## [Provided information]
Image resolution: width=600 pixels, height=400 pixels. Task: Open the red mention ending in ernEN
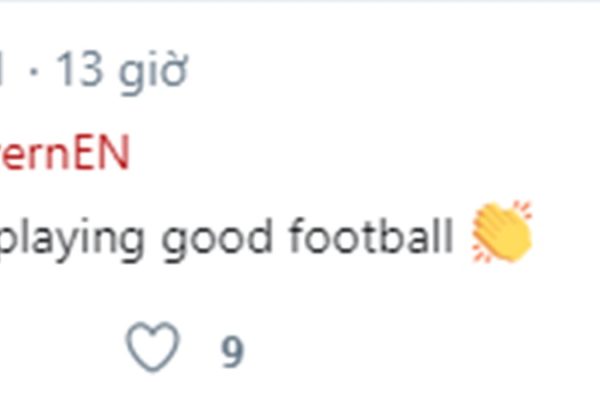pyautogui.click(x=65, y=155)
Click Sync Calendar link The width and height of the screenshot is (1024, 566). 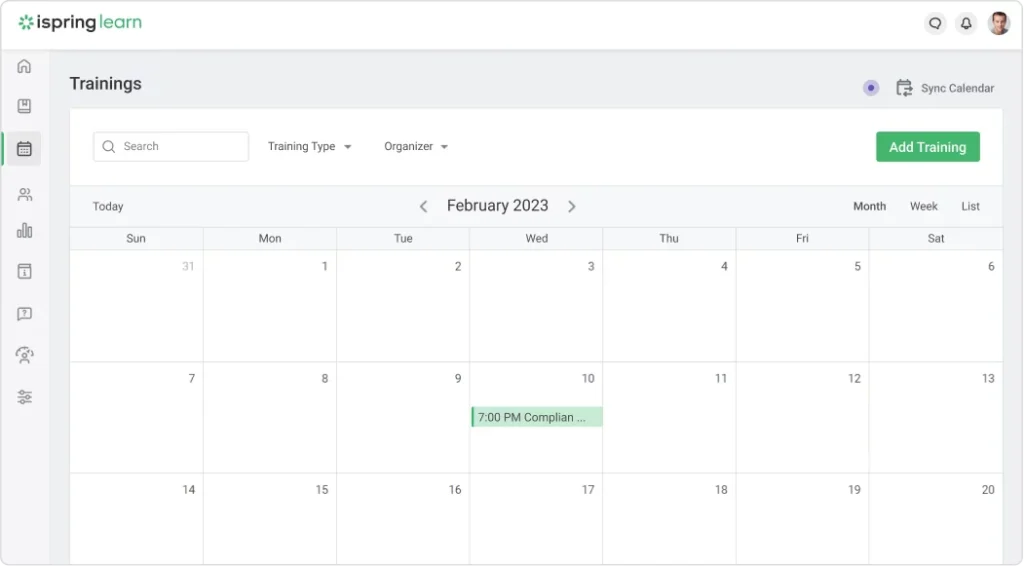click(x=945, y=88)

...

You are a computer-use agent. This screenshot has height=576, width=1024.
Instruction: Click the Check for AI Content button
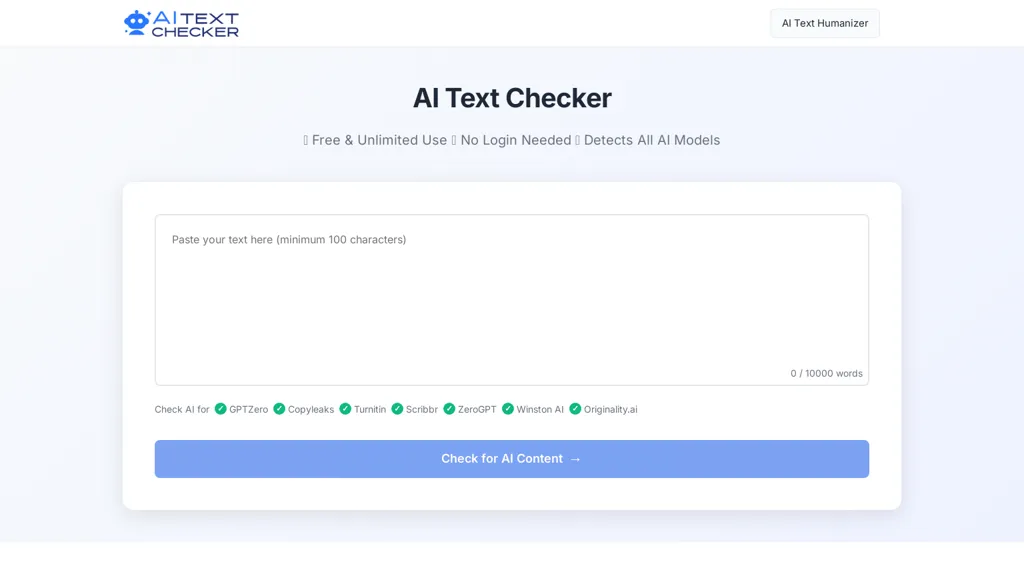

---

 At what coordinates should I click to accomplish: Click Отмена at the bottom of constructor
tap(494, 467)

## [Work required]
Look in the material above for the line with "You are a computer-use" and the line with "Instruction: Click the", and transcribe exactly those lines and all lines between them, nothing more.

## [Problem solution]
You are a computer-use agent. This screenshot has height=576, width=1024.
Instruction: Click the Check for AI Content button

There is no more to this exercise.